Practice 8 - Introduction to Apache Spark DataFrames

In this Practice session you will start working with the Apache Spark framework in Python. You will learn how to set it up in your Laptop without having to install or configure Spark and learn how to create Spark DataFrame applications using the PyCharm Python IDE.

References

Spark DataFrame/SQL programming guide: https://spark.apache.org/docs/latest/sql-programming-guide.html
Spark Python DataFrame API - https://spark.apache.org/docs/latest/api/python/getting_started/quickstart_df.html#DataFrame-Creation
Spark DataFrame/SQL Functions - https://spark.apache.org/docs/latest/api/sql/index.html
Spark DataFrame/SQL CheatSheet! - https://s3.amazonaws.com/assets.datacamp.com/blog_assets/PySpark_SQL_Cheat_Sheet_Python.pdf

Practical session communication!

Lab supervisors will provide support through Slack

We have set up a Slack workspace for lab and course related discussions. Invitation link was sent separately to all students through email.
- Use the #lab8-sparkdataframes Slack channel for lab related questions and discussion.
When asking questions or support from lab assistant, please make sure to also provide all needed information, including screenshots, configurations, and even code if needed.
- If code needs to be shown to the lab supervisor, send it (or a link to it) through Slack Direct Messages.

In case of issues check:

Pinned messages in the #lab8-sparkdataframes Slack channel.
Possible solutions to common issues section at the end of the guide.
Ask in the #lab8-sparkdataframes Slack channel.

Dataset Description

The dataset that we will analyze using Spark DataFrame API is the Beach Weather Stations - Automated Sensors dataset from the City of Chicago. The data is collected by the weather sensors at beaches along Chicago's Lake Michigan lakefront.

Name: Beach Weather Stations - Automated Sensors
Dataset source: https://data.cityofchicago.org/d/k7hf-8y75
- You can download by selecting Export -> CSV
Dataset attributes (column names) are:
1. Station Name: string
2. Measurement Timestamp: string
3. Air Temperature: double
4. Wet Bulb Temperature: double
5. Humidity: integer
6. Rain Intensity: double
7. Interval Rain: double
8. Total Rain: double
9. Precipitation Type: integer
10. Wind Direction: integer
11. Wind Speed: double
12. Maximum Wind Speed: double
13. Barometric Pressure: double
14. Solar Radiation: integer
15. Heading: integer
16. Battery Life: double
17. Measurement Timestamp Label: string
18. Measurement ID: string

Exercise 8.1. Configuring PyCharm IDE for Spark Python

We will again use the Python PyCharm IDE to simplify working with Spark Python DataFrame scripts. We will download and run an example Spark DataFrame script.
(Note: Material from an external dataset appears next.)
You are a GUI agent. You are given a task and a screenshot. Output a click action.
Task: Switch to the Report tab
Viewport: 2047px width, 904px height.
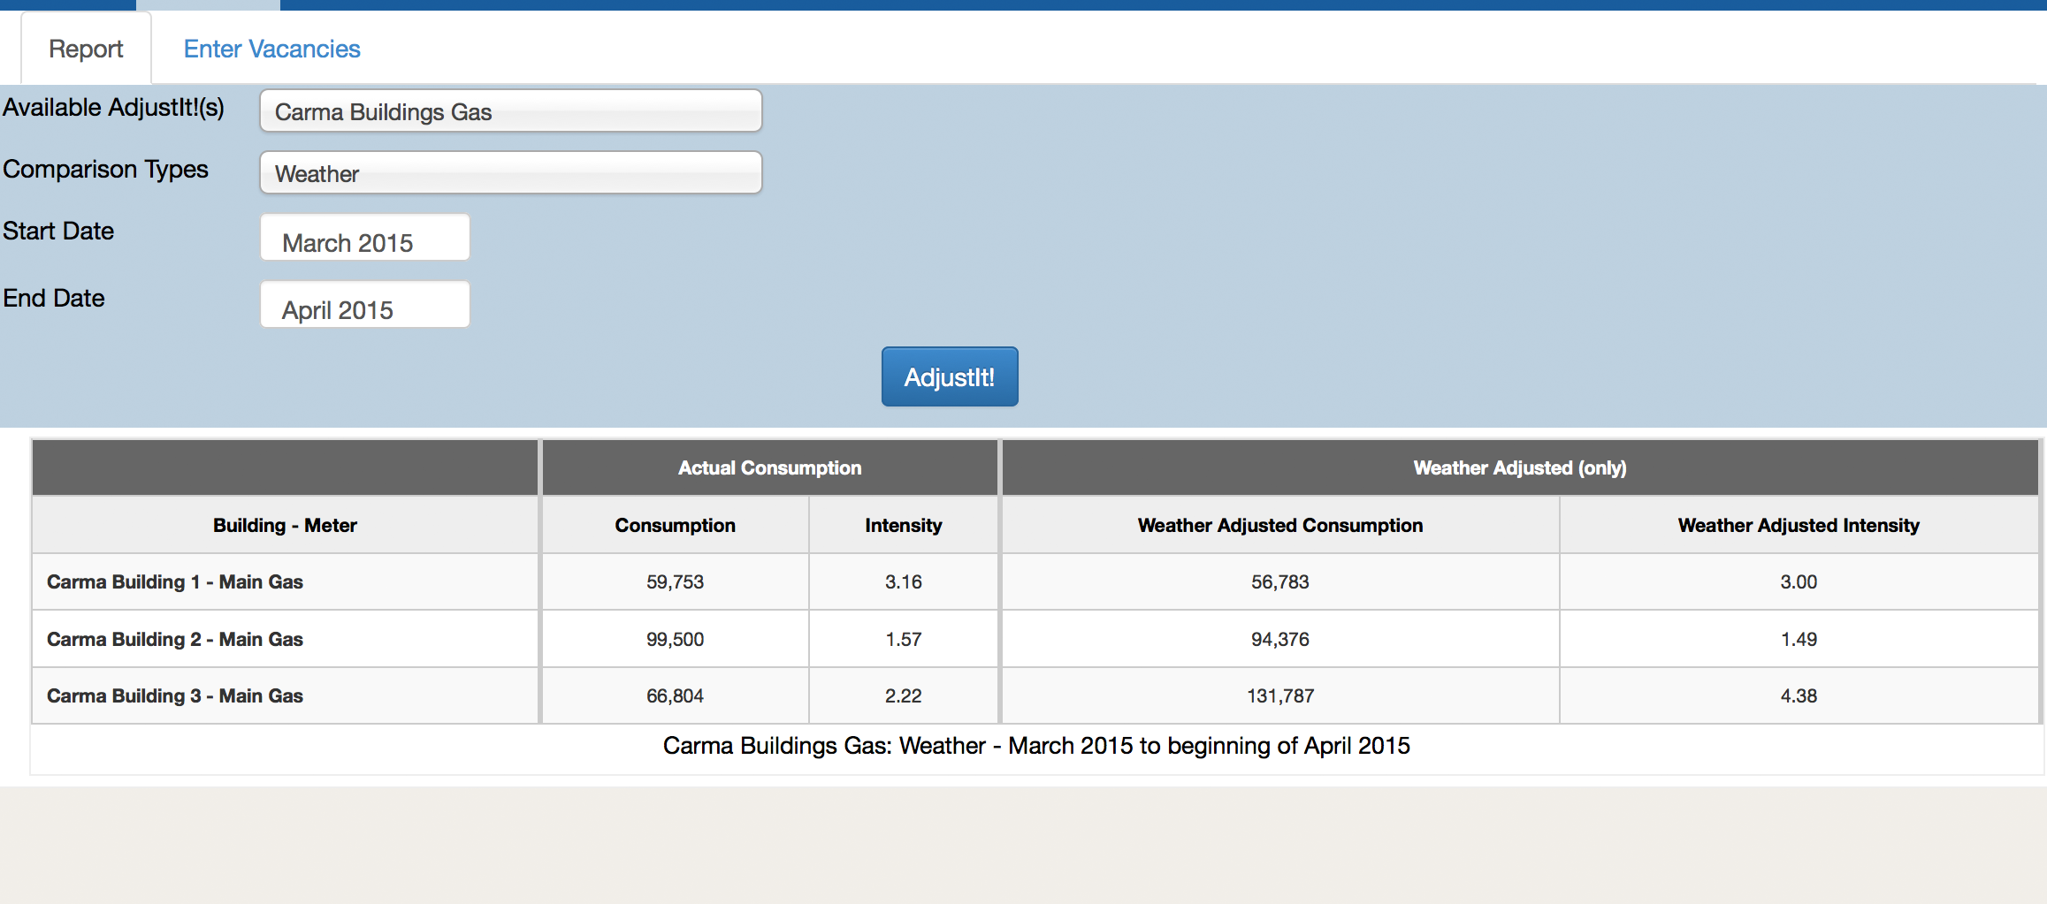(86, 49)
Open PyCharm and create a new Python project.
- Similar to lab 7, create a new VirtualEnv and add the pyspark==2.4.8 package
Download the following Python Spark DataFrame example dataframe_example.py file and move it inside your PySpark project.
Try to run the dataframe_example.py (You will get an error about the missing arguments, but it will generate run configuration for it)
Modify the run configuration of the dataframe_example.py script.

Create a new folder for input files (Does not have to be inside your Spark Python project)
- Download the dataset beach-weather-stations-automated-sensors-1.csv file and move it into the input folder
- Add the path to the input folder as the first argument of the script just like you did in the previous lab.

ONLY in Windows: Set up the HADOOP_HOME environment variable, just like we did in the last lab. It should link to the HADOOP folder you downloaded and unpacked and used in lab 7!
- NB! When using Windows, this Hadoop folder must include the winutils.exe and other files we copied inside the bin subfolder!
Run the Python DataFrame script.
- This example prints the results out directly to the console
- If you want to store the results into a filesystem instead, you could use the df.write.format("csv") DataFrame command
- This script controls how many arguments were given. You will have to modify this part if you want to add additional parameters, such as output folder location

NB! You may see errors like "ERROR:root:Exception while sending command." These errors are not related to the DataFrame code, but seems to be a issue about properly closing the Spark session.

You can ignore these errors as long as all the DataFrames are shown properly.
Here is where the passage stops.